И повстанцы, слыша день за день приносимые вслед им страшные новости, двигались вперед, на спасительную «нейтральную зону», зная, что там получат помощь от великого русского народа, найдут таких же, как они, и, спаявшись в одну боевую семью, зажмут в стальное кольцо контрреволюционную гадину и задушат ее в боевом смертельном зажатье.

Так думали повстанцы, подвигаясь день и ночь к Десне.

Прежде, соблюдая осторожность, они шли лишь ночью и обходили людные места лесами, избегая лишних столкновений. Теперь же, позабыв об этой предосторожности, шли бесстрашно и днем и ночью; Гребенко провел на своей карте красным карандашом прямую до точки «Унеча» [4] и вел уже по прямой, обходя только болота, ни перед кем не сворачивая.

Так два раза пришлось таращанцам принять бой с оккупантами и гайдамаками.

В результате этих боев численность партизан возросла, к ним присоединялись отдельные группки новых повстанцев, прибавлялось оружие, отбитое у врагов.
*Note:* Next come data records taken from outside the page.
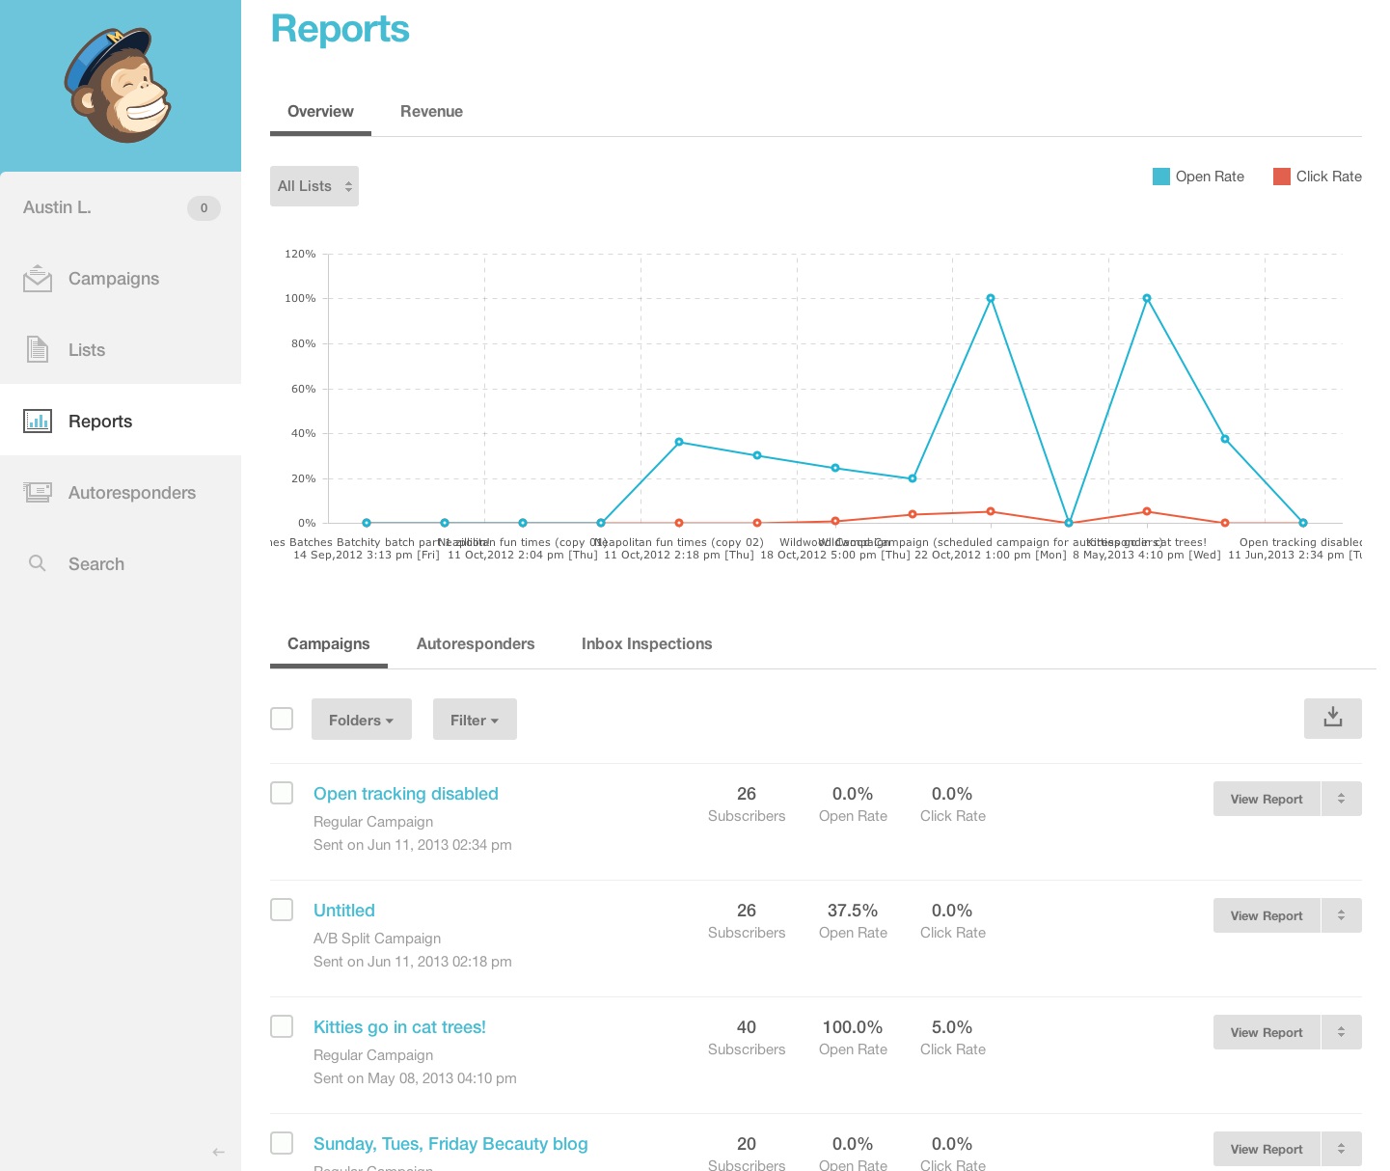The image size is (1390, 1171).
Task: Click the Search magnifying glass icon
Action: (x=38, y=563)
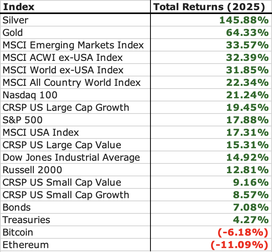Click the Ethereum row label
Image resolution: width=272 pixels, height=252 pixels.
click(26, 245)
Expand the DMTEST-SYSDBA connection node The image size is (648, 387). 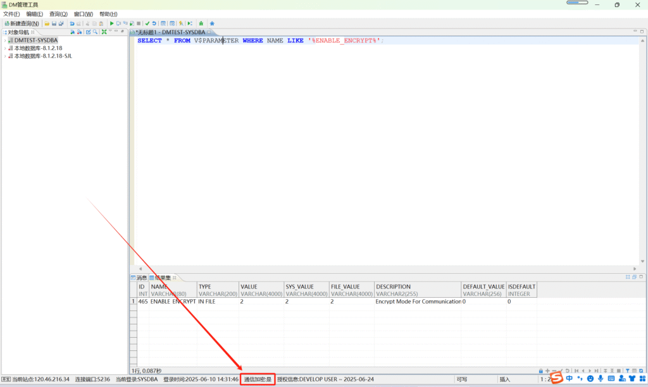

Героизм этого похода привлекал всюду, где проходили партизаны, сочувствие населения, уже пробудившегося к борьбе повсеместно.

Гребенко стал уже и побаиваться этой популярности, опасаясь, как бы не окружили их где-нибудь враги.

Однако громоздкость снаряжения таращанских партизан, в особенности артиллерии, вынуждала идти всем табором вместе.

Гребенко стал рассылать дозоры и разведки. Он все время знал, что делается на тридцать километров кругом.

Немало сел, через которые они двигались, встречали

партизан хлебом-солью, хоть и знали, что за это потом их постигнет кара от временно прятавшихся по щелям полицейских и от предателей-куркулей[5], которые опекались гетманским правительством не хуже прежних дворян.

Поход таращанцев прогремел, громкою славой по всей Украине. Партизаны прошли свой путь от Таращи до Унечи, сокрушая все препятствия на пути. Но когда достигли они: граничащей со свободным краем речки, враги окружили их и решили не выпустить — потопить, ударив артиллерией по плотам.